Published Nov 22, 2014
taggart84
64 Posts
I'm an LPN with a Homecare company that I love. I've been a nurse for 6 years and this is the first company where I feel belonging to. I do visits (vs shift) for recently hospital discharged or acute flare up adult patients. A lot of hips, knees, CHF, A-Fib and wounds.
I'm pretty good at the skills portion of my job and still have a lot to learn with the patient education part. I've been in dementia ltc and then 4 years home health psych. So education about CHF and the like are not my forte.
Okay. At 4pm today I walked into a patients house prepared for the visit. I had seen him yesterday so today would be similar. He had an infected wound which led to antibiotics through a PICC. Got everything set up while he took his sweet time drinking coffee while I waited. Finally got him in place. I flushed him, primed my line, and hung the bag. Then I did his intense and awesome wound. Drew my labs via VP, an LPN in my state can't draw through the PICC. Unhooked bag, flushed both lumens. All I had to do was change the dressing. I had my field set up and began removing his old. The tegaderm got tangled up with the bio patch. I used my scissors to give it a nick enough to tear my finger into the tegaderm and remove. Only as I was pulling away my pt "jumped" as he had been falling asleep. It was a split second event. I went on about my way. Almost done and I realized I had cut the PICC.
I didn't cut it in half, a hairline nick you had to search for. But enough.
What happened?
Well two hours, countless phone calls, an RN coming out, and arrangements to go to hospital tomorrow, later....it was over.
I haven't charted. I can't just yet. All tonight is about wine. And crime show reruns. And more wine.
Happy Nursing!
#CantWinEmAll
canoehead, BSN, RN
6,901 Posts
oh. crap.
The wine sounds like a good idea...after you chart. Tomorrow can't be any worse.

========

▶ [BRIEF]:
Does each statement agree with the nursing forum post? (a) The writer has worked as a nurse for six years. (b) The writer drew the labs through the PICC. (c) The writer cut the PICC in half. Answer yes or no for each, quoting the deciding words of the post. The records have nothing to do with the post.

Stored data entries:
========

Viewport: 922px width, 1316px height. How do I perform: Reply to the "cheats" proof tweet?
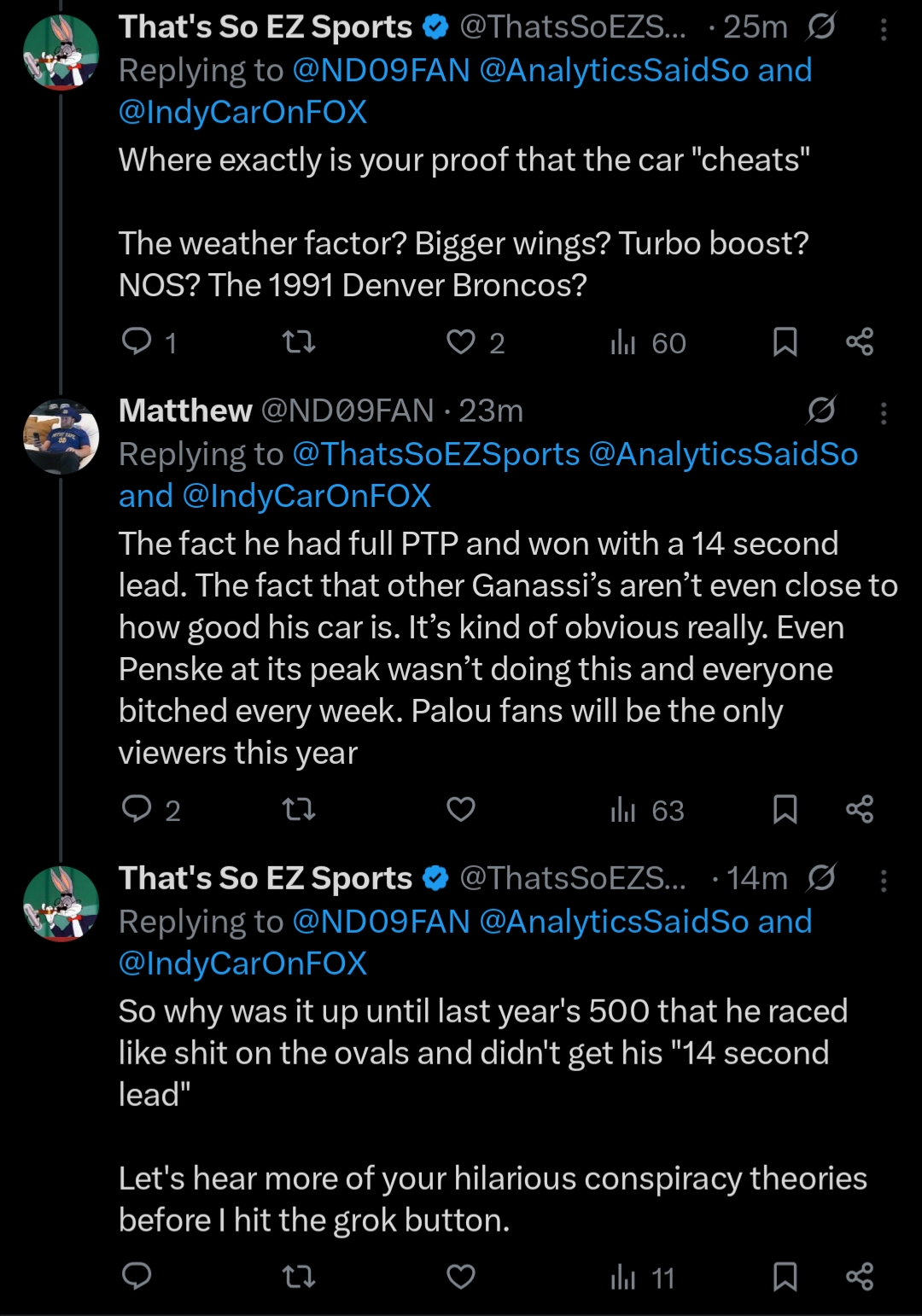point(137,342)
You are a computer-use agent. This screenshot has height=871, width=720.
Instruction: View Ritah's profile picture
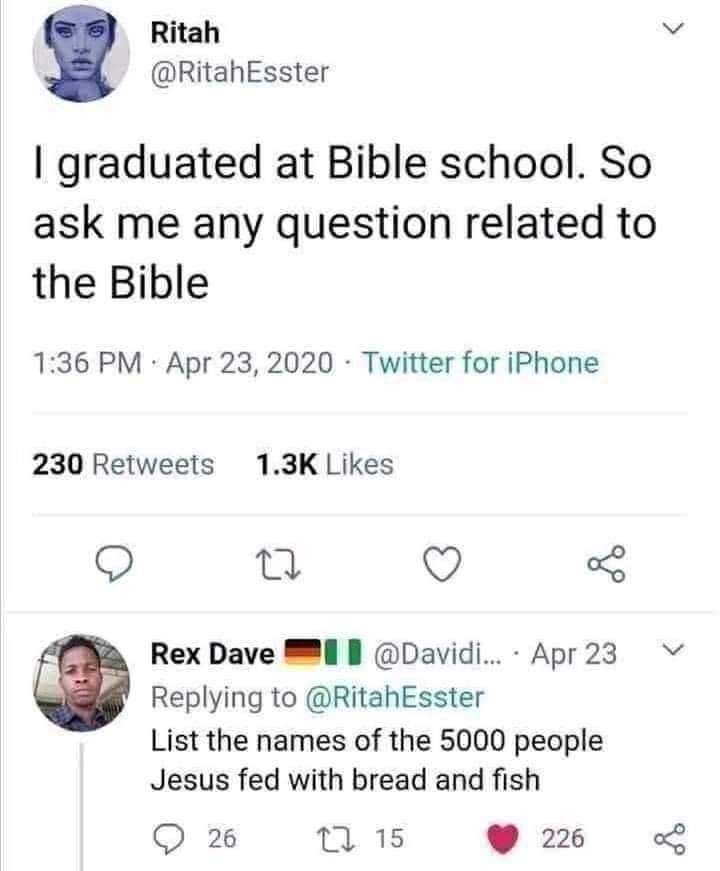point(80,60)
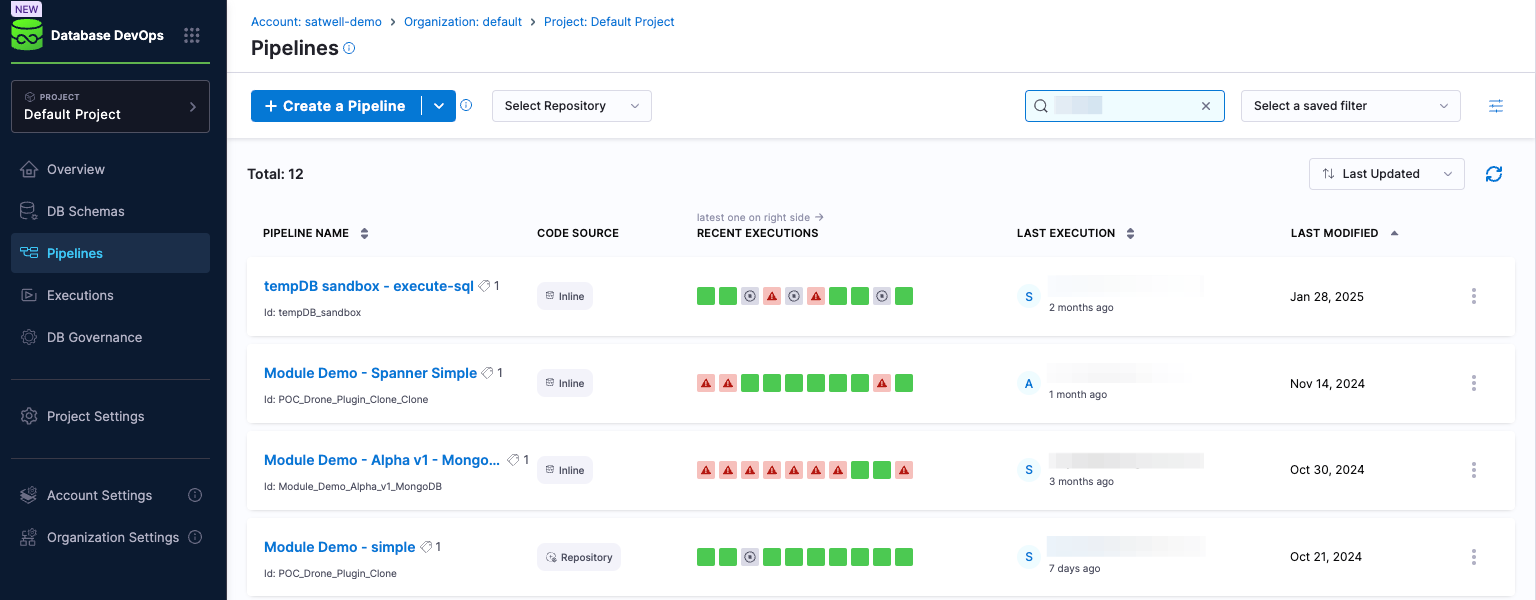This screenshot has height=600, width=1536.
Task: Click the DB Governance gear icon
Action: point(30,337)
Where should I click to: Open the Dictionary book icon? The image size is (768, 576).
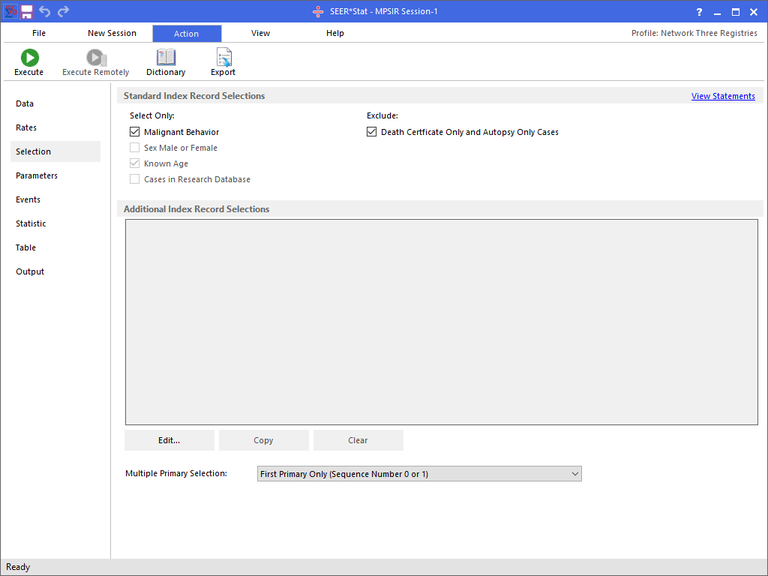pyautogui.click(x=166, y=58)
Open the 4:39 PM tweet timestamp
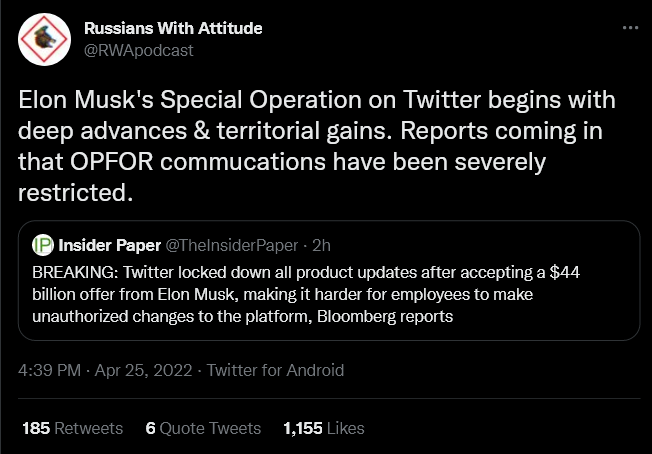 [50, 370]
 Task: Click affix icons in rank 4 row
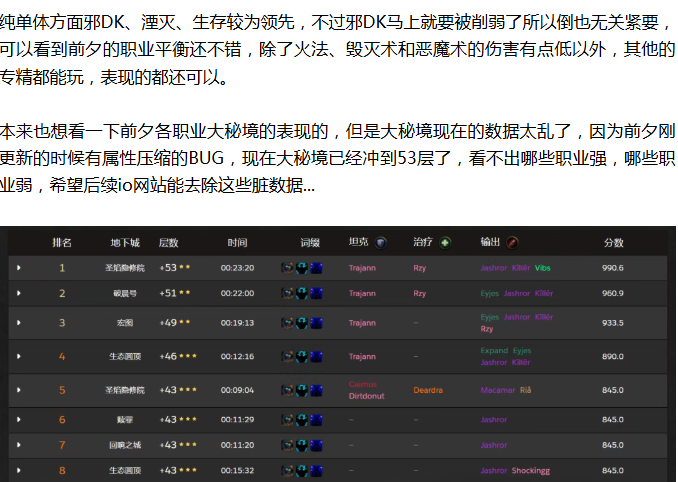[301, 356]

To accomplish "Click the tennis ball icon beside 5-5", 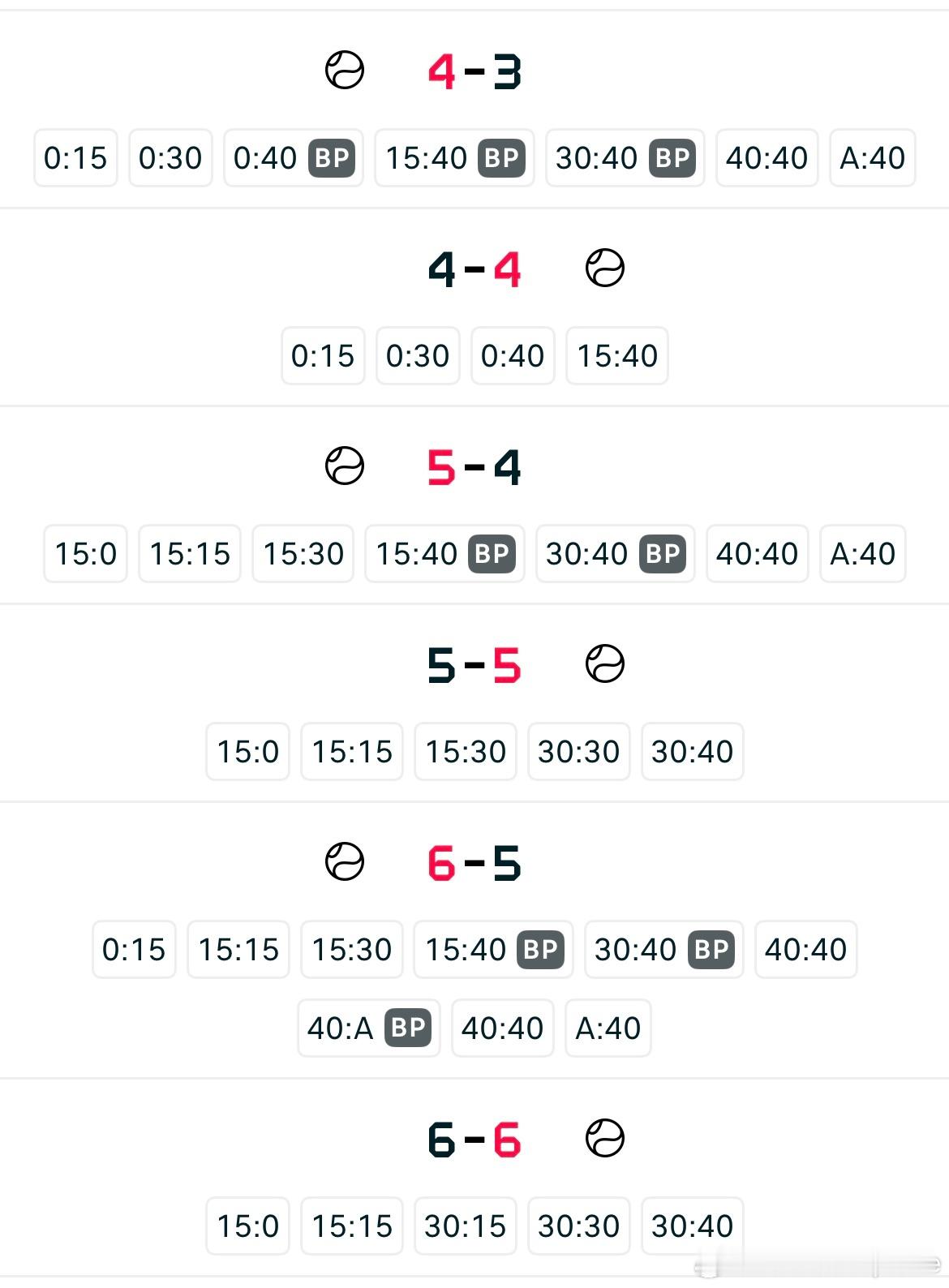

========

▶ [EXERCISE RESPONSE]:
(a) Yes: "I've been a nurse for 6 years"
(b) No: "Drew my labs via VP, an LPN in my state can't draw through the PICC."
(c) No: "I didn't cut it in half, a hairline nick you had to search for."